-- Your assignment --
Output exactly the lines below, starting with the line that has "Screen dimensions: 1207x855" and going on through the line that has "You are a GUI", both included, and no other lines.

[Stored data entries]
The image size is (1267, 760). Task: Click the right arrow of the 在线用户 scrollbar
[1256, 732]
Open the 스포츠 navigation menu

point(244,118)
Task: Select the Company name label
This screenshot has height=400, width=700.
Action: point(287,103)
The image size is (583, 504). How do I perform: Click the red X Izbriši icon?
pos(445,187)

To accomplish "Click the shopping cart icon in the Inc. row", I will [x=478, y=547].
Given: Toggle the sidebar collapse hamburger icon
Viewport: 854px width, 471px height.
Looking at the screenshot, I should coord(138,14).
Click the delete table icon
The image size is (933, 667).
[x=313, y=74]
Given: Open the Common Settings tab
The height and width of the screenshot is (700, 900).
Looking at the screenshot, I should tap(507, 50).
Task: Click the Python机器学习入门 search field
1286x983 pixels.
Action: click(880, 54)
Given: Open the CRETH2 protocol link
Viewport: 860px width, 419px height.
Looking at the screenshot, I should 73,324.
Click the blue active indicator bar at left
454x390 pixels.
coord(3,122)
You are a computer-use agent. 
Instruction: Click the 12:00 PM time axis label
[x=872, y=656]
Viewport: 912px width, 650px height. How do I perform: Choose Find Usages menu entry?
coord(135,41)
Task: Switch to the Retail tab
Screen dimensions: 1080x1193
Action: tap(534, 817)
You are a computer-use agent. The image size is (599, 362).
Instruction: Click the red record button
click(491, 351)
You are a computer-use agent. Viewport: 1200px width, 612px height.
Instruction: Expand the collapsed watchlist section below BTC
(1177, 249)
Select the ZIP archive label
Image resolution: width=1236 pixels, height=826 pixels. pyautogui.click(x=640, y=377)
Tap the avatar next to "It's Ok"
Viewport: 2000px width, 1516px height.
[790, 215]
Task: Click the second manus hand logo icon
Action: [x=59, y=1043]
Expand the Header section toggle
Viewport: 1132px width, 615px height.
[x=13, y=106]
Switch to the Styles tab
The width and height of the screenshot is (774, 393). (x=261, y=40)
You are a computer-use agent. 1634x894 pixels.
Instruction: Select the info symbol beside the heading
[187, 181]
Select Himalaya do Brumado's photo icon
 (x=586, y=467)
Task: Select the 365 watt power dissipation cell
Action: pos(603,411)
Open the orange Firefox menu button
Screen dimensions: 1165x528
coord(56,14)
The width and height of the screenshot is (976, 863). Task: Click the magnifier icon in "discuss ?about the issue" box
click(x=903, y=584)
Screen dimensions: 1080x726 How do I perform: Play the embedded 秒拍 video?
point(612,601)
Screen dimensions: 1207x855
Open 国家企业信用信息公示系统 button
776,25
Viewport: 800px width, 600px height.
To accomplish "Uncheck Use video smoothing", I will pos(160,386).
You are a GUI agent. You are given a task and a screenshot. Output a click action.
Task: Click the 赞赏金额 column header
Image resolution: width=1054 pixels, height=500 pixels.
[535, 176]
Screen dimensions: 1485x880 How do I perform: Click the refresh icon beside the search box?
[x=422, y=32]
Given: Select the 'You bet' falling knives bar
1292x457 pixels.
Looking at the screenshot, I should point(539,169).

-- Answer for this exercise --
Screen dimensions: 1207x855
Open 国家企业信用信息公示系统 button
776,25
Viewport: 800px width, 600px height.
To accomplish "Uncheck Use video smoothing", I will pos(160,386).
You are a GUI agent. You are given a task and a screenshot. Output a click action.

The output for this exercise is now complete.